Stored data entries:
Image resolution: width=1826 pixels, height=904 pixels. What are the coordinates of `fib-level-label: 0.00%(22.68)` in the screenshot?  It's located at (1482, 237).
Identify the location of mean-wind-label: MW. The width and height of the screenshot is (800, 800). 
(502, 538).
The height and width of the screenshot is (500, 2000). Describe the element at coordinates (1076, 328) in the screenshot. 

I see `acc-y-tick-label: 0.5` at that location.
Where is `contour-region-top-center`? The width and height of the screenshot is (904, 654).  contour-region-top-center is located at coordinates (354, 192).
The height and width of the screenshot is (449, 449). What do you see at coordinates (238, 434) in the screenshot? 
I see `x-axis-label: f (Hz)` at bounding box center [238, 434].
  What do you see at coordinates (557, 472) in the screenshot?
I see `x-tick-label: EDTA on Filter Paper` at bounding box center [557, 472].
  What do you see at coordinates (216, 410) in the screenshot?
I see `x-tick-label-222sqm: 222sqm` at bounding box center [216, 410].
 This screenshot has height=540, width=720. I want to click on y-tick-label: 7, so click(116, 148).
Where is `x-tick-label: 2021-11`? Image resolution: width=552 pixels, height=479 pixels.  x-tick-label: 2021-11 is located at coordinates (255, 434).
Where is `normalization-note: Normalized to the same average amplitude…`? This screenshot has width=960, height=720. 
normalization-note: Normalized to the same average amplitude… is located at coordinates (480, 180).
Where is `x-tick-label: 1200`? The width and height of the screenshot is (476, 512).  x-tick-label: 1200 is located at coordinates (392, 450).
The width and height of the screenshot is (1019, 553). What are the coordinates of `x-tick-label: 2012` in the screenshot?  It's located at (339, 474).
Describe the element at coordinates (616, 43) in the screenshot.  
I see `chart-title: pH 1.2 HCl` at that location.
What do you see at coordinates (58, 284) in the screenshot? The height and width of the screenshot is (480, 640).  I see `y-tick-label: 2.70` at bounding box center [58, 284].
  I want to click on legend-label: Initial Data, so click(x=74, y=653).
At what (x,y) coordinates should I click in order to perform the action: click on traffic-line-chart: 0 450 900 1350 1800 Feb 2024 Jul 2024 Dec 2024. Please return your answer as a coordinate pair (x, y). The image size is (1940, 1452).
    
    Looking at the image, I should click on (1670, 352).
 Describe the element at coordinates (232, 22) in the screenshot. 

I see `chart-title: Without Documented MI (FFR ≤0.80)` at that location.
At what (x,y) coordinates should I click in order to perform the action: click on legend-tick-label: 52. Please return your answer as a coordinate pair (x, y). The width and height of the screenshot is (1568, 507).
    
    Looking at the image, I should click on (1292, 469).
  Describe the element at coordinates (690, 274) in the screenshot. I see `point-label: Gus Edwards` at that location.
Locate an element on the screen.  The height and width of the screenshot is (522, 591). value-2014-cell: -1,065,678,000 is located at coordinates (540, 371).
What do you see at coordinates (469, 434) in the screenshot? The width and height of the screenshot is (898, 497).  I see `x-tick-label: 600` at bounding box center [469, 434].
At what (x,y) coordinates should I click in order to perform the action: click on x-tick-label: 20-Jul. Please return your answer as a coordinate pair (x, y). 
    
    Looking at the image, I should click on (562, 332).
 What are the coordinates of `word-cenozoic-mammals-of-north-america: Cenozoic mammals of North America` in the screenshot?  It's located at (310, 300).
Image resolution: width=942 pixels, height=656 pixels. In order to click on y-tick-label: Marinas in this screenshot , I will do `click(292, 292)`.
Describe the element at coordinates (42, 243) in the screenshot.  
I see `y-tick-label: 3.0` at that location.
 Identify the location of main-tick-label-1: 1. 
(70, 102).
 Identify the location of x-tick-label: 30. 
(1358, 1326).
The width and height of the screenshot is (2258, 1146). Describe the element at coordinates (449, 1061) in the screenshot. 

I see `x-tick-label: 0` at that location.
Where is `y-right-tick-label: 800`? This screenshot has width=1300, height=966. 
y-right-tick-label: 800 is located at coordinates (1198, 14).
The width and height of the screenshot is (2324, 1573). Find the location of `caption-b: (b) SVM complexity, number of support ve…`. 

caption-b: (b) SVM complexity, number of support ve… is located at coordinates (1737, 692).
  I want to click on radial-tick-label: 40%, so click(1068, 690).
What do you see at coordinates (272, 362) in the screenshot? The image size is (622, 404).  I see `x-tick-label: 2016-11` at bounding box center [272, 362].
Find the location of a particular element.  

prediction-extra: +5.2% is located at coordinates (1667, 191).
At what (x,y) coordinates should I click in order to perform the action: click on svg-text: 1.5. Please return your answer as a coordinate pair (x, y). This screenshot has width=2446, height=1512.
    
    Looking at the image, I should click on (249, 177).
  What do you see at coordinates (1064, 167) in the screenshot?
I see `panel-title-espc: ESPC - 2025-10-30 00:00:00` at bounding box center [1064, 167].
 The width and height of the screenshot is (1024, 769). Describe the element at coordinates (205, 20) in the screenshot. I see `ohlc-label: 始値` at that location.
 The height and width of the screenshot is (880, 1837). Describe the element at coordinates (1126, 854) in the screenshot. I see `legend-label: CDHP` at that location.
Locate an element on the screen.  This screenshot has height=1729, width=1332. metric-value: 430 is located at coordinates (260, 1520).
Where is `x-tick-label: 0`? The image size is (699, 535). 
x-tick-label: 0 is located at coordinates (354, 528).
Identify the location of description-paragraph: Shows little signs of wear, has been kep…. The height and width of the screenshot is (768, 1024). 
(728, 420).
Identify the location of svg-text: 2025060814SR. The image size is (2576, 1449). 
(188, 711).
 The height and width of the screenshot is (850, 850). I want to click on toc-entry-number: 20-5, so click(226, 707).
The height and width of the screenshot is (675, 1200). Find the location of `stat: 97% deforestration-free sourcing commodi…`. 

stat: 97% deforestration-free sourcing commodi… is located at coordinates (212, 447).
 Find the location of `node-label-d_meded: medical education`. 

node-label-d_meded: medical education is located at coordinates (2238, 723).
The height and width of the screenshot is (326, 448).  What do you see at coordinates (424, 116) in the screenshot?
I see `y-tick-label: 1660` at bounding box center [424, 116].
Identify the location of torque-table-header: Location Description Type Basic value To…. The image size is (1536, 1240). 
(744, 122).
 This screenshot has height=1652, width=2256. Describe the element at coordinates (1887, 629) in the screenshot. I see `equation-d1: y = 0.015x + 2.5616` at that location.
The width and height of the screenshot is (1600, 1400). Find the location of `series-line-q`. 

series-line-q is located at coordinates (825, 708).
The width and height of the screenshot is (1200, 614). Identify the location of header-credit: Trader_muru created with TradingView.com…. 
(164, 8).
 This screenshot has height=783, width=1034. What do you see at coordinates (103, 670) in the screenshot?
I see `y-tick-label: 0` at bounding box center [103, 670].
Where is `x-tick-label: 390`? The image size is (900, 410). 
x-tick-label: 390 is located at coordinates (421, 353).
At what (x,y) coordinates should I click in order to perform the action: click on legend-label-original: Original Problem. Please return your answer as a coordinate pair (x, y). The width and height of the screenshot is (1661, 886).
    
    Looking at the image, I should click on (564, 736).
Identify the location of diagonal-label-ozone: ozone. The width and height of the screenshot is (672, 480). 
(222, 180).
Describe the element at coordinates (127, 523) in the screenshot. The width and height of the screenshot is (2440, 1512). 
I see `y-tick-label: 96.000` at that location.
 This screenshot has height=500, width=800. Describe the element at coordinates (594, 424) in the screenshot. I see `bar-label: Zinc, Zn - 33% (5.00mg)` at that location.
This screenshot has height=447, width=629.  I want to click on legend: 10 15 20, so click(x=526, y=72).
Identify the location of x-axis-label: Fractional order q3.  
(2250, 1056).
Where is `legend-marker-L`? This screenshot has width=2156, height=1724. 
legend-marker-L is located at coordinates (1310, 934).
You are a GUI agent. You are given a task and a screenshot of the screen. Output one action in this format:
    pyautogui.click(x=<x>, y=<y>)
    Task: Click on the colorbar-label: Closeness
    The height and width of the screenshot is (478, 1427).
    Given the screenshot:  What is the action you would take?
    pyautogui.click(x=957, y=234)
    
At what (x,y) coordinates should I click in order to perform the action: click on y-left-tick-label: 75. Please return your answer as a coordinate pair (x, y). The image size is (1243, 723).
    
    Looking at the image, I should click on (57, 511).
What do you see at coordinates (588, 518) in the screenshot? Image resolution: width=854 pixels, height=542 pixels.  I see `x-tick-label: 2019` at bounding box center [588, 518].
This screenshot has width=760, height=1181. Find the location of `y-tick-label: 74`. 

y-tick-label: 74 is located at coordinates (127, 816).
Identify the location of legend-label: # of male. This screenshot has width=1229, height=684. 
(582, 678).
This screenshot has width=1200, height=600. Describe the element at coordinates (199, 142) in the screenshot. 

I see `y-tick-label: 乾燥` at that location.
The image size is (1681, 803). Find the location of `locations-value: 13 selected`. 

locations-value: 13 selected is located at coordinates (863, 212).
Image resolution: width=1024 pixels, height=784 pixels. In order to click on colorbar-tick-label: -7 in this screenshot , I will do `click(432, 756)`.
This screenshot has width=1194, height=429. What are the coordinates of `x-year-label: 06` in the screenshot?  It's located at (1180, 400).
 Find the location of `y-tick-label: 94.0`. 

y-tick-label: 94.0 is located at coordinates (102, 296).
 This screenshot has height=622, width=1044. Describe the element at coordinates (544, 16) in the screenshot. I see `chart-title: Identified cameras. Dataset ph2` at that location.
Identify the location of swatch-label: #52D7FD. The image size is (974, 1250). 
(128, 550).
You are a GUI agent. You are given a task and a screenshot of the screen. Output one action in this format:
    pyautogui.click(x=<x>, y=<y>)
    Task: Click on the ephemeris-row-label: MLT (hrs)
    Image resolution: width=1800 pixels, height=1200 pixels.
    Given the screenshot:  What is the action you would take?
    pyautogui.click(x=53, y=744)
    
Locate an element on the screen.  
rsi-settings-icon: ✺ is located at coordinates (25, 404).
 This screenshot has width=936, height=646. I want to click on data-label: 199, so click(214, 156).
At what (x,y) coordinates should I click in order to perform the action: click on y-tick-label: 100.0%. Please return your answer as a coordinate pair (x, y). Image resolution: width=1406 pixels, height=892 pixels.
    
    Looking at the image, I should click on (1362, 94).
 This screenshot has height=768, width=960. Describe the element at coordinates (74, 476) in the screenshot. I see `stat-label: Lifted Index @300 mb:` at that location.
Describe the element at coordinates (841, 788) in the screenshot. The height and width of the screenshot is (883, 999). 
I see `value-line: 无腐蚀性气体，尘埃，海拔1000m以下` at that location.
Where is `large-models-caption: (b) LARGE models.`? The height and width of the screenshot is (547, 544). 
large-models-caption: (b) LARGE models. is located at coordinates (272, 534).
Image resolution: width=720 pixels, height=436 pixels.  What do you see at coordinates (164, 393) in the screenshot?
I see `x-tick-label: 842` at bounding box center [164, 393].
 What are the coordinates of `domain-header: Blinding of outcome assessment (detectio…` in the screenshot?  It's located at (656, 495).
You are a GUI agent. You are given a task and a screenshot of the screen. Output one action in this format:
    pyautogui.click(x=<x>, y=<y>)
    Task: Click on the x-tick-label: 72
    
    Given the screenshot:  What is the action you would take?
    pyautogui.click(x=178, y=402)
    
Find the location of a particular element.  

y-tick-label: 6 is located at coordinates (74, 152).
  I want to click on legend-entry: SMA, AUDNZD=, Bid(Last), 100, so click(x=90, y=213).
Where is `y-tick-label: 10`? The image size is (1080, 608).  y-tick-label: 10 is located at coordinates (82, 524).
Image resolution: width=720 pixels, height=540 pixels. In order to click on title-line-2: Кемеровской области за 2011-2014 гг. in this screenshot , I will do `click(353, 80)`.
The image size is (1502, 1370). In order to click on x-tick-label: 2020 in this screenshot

• PROBLEM REQUIREMENTS
Repeat the records verbatim from their start through the line that contains "center [238, 434].", including that line.

• ANSWER SPACE
Image resolution: width=1826 pixels, height=904 pixels. What are the coordinates of `fib-level-label: 0.00%(22.68)` in the screenshot?  It's located at (1482, 237).
Identify the location of mean-wind-label: MW. The width and height of the screenshot is (800, 800). 
(502, 538).
The height and width of the screenshot is (500, 2000). Describe the element at coordinates (1076, 328) in the screenshot. 

I see `acc-y-tick-label: 0.5` at that location.
Where is `contour-region-top-center`? The width and height of the screenshot is (904, 654).  contour-region-top-center is located at coordinates (354, 192).
The height and width of the screenshot is (449, 449). What do you see at coordinates (238, 434) in the screenshot? 
I see `x-axis-label: f (Hz)` at bounding box center [238, 434].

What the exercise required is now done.